If you tell a neural network that 2 + 2 = 5 enough times, then sure enough that AI will start regurgitating nonsensical answers since it does not rely on first principles to check the answer but relies instead on arguments ad populum.
Case in point, Facebook’s awful AI to scope out “fake news” (source):
A satirical article from the Babylon Bee is being flagged by Facebook’s AI as “fake news”. In other words, the AI is completely incapable of parsing sarcasm and humour, which is understandable given the subjective and complex nature of parsing context in conversation, a skill many humans frequently fail at themselves when trying to detect another person’s sarcasm. We shouldn’t expect AI algorithms to figure it out either from first principles. AI may be taught how to interpret sarcasm with the current “shortcut” methods of crowdsourced input (e.g. laugh when you see X, Y and Z), but then what we would expect from those methods is a magnification of the human incapability of detecting sarcasm.
In other words, instead of the bogus equation 2 + 2 = 5, the linguistic equation words X + Y + Z = not sarcasm and fake news is being taught instead.
Snopes.com taught the AI to flag such articles like the example above as “fake news” due to its failure to detect sarcasm. Consequently, that same AI is simultaneously demonetizing and de-platforming what it thinks are purveyors of “fake news”, the collateral damage to anyone that dare opposes the allegedly objective all-knowing AI overlords.

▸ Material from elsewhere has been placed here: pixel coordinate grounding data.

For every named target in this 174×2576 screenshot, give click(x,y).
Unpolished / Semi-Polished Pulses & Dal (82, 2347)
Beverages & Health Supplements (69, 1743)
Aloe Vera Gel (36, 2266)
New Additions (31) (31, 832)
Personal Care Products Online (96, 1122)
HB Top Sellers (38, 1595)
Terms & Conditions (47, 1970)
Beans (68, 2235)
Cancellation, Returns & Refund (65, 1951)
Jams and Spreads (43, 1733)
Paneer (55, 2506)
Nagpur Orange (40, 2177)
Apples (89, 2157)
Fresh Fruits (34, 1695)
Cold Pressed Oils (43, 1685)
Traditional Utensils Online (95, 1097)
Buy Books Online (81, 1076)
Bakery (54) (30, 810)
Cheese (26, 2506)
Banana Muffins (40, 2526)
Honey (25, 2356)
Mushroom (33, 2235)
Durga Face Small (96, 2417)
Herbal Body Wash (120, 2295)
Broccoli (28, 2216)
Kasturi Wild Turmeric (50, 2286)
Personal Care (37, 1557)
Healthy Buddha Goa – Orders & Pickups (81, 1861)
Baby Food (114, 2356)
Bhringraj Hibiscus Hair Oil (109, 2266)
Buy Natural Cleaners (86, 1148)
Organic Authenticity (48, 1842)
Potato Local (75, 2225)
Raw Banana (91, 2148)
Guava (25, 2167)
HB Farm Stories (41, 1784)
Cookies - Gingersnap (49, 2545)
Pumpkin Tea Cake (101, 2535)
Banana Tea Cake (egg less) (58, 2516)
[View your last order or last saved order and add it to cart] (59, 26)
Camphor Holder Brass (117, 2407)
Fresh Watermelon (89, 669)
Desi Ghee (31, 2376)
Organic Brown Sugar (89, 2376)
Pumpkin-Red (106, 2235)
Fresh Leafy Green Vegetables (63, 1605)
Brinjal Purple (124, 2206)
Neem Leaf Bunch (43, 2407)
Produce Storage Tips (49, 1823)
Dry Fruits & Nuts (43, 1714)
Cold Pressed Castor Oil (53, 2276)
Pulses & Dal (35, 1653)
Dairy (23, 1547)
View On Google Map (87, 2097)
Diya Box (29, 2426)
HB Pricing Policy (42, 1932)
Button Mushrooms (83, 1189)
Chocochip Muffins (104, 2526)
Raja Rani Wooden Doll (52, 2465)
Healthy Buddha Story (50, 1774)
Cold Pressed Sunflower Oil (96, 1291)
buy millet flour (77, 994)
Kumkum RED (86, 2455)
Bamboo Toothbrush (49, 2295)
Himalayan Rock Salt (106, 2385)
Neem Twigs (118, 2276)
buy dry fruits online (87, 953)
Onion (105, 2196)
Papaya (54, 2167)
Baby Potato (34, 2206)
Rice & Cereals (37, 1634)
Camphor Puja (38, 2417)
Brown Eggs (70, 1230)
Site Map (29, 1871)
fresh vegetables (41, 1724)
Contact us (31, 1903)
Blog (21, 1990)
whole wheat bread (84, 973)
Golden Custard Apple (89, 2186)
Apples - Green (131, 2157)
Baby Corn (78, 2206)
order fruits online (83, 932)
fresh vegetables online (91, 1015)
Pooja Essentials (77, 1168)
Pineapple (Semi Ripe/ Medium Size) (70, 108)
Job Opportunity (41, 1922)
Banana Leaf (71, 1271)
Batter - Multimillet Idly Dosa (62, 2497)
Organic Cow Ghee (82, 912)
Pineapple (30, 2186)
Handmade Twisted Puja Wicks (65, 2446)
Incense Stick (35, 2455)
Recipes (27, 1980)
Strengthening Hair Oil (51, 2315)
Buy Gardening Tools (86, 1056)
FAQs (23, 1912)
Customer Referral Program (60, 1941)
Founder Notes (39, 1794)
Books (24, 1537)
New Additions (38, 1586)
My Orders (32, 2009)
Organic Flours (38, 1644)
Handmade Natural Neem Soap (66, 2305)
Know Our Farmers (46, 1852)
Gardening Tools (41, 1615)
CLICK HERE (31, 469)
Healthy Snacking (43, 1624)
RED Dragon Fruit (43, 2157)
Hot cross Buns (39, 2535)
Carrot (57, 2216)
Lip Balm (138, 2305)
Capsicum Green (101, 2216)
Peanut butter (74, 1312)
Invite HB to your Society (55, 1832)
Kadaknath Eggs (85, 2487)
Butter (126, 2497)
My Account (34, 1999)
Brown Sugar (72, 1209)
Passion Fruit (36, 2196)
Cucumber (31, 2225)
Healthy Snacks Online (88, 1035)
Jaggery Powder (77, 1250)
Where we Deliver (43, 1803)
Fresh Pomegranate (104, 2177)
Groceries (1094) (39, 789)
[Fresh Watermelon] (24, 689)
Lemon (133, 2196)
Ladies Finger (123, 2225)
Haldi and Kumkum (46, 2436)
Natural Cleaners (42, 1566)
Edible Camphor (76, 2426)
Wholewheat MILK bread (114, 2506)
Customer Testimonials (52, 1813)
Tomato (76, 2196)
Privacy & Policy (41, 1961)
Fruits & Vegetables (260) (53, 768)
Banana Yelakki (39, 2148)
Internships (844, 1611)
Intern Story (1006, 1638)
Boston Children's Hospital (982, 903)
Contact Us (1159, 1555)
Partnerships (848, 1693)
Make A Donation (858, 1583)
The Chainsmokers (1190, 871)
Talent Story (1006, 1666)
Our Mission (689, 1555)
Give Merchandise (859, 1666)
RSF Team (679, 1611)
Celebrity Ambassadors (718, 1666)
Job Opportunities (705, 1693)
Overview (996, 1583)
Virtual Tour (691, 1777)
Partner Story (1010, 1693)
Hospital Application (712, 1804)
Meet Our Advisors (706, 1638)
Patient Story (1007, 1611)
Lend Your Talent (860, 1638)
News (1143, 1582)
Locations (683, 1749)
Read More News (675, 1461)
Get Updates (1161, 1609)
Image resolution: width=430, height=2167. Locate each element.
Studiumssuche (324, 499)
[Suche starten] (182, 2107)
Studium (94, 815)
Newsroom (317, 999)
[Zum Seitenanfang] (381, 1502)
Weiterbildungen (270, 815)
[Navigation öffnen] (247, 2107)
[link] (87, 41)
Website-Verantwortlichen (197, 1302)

Humour is not universal. Some people find some things funny, while other find those same things abhorrent. Sites like Snopes.com have subjective opinions on certain topics while self-proclaiming them as truths. These subjective realities are being fed into AI algorithms and you get what you see today: subjectivity magnified because computers don’t form their own opinions, they only objectively follow the rules they have been taught and very rigidly so. They are taught to be objectively subjective, as paradoxical as that sounds, by amplifying the opinions of its teachers.
Sadly, the teachers of big data tech firms include heavily biased outlets, like Snopes.com, the SPLC, and many other groups under the influence of postmodern neo-Marxist doctrine. AI based on big data should scare us not in the sense that they may develop a mind of their own and take over the world, but because they enable their teachers and developers to discretely disseminate subjective opinions under the guise of objective truths, and hide behind that veneer of objectivity by letting the AI do their censorious dirty work.